診察が終わったあと、妻だけドクターに呼ばれて、話をしていました。その時の私はただただ放心状態で、いよいよこれでまっさかさまに落ちていくんだと茫然としているだけでした。そのとき妻はドクターと何を話していたか、それは症状が随分良くなってから教えられました。「鈴木さんは本当に仕事好きです。その仕事を休むことを自分で受け入れられないと自殺するかもしれません。注意してください」と妻は言われたそうです。気丈な彼女はそんなそぶりも見せませんでした。毎朝、仕事に行くとき私を見て、「ちゃんと待っててね。約束だよ」と言って出勤していきました。後で聞いた話ですが、妻はこんな戦略でこの言葉をかけていたそうです。「まじめなあの人は何より約束を守らないことを一番嫌う。それなら毎日、待ってるということを約束させれば自殺はしない」。

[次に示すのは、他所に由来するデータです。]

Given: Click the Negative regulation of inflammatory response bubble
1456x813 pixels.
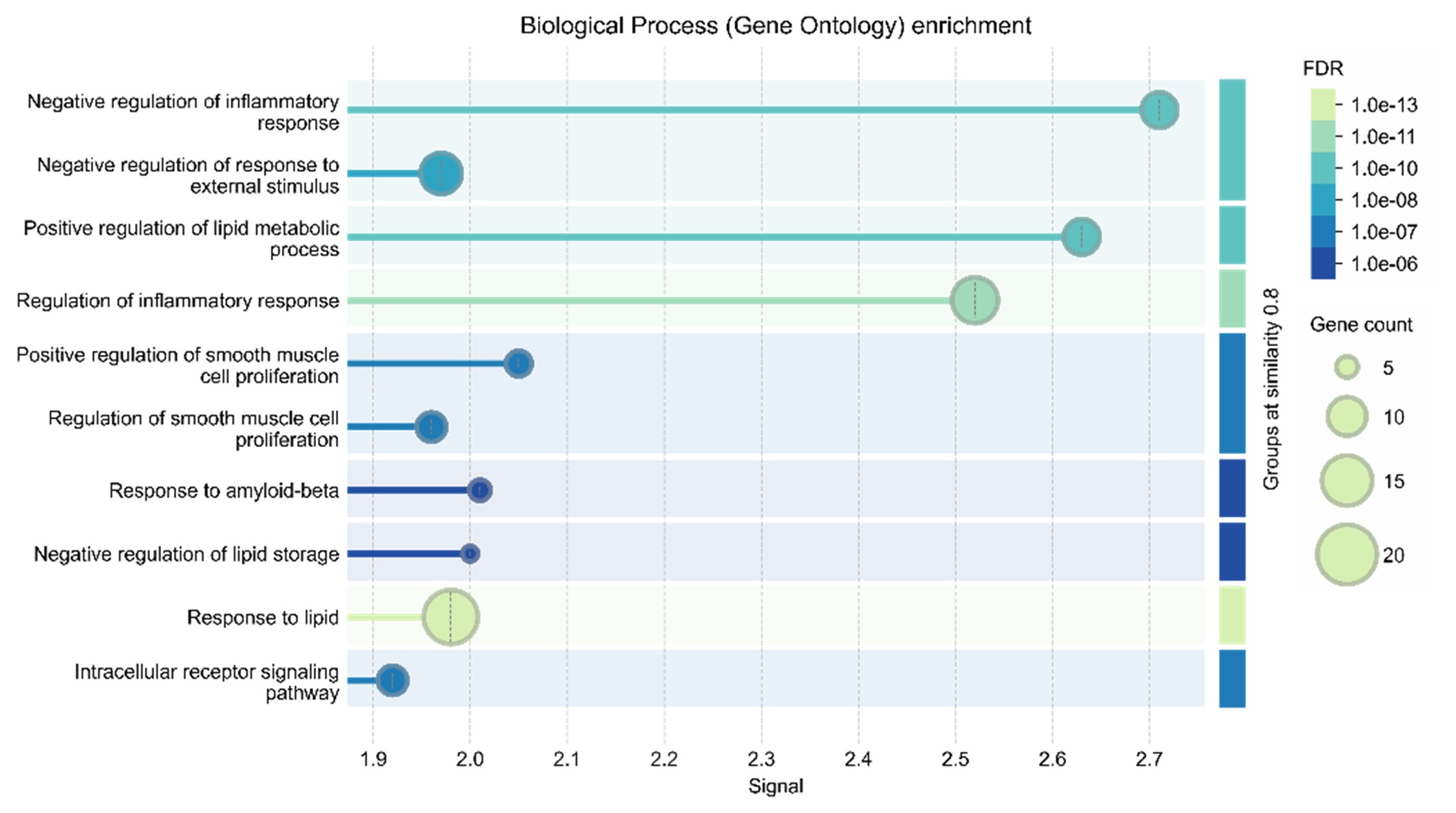Looking at the screenshot, I should tap(1158, 110).

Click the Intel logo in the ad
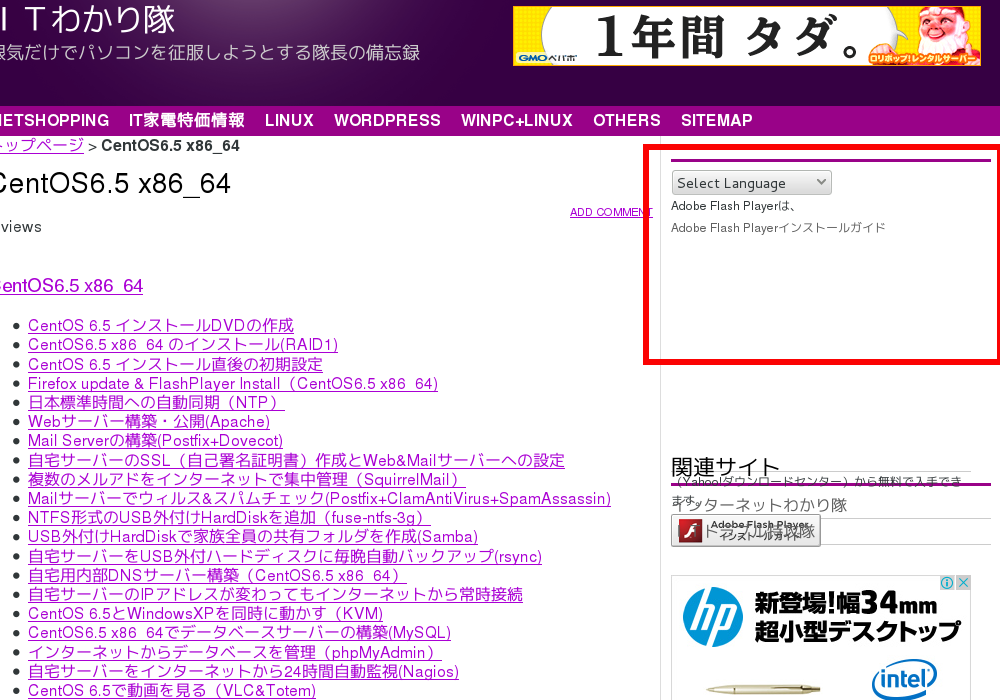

休職して自宅療養をしていると母が通って看病をしてくれるようになりました。とにかく今は休みなさいとだけいい、私の好物を作ってきては食べさせてくれました。
しかし、一向に症状は改善しません。特に希死念慮がどうしても頭から離れないのです。「あの物干しにベルトを括り付ければ首をつれるな」「あの歩道橋から落ちれば死ねるな」とにかくいつも死に方ばがりが頭をよぎります。
「なんでうつ病みたいな病気になってしまったのだろう」「いっそ不治の病とかにならないかな。そうしたら、自分の生命保険でローンも返せるし、こんな働けない父がいるよりよほどそのほうが子供たちにとってもいいはずだ」

自殺の危険が高いということで、自宅療養ではこれ以上の改善は困難と入院を勧められました。家族の熱心な勧めもあり、市内の精神科専門の病院に入院しました。
2006年の冬。そんな状況で激動の一年は暮れていったのです。

アビスタポイント

※1:最も辛い急性期の時期に、家族という自分を支えてくれる存在があったこと、そしてその家族を大切に思い、こうやって感謝の気持ちを振り替えられるということが鈴木さんの素晴らしいところです。回復された今でもきちんと生活面の支援を受けられていることが、就労においても大切です。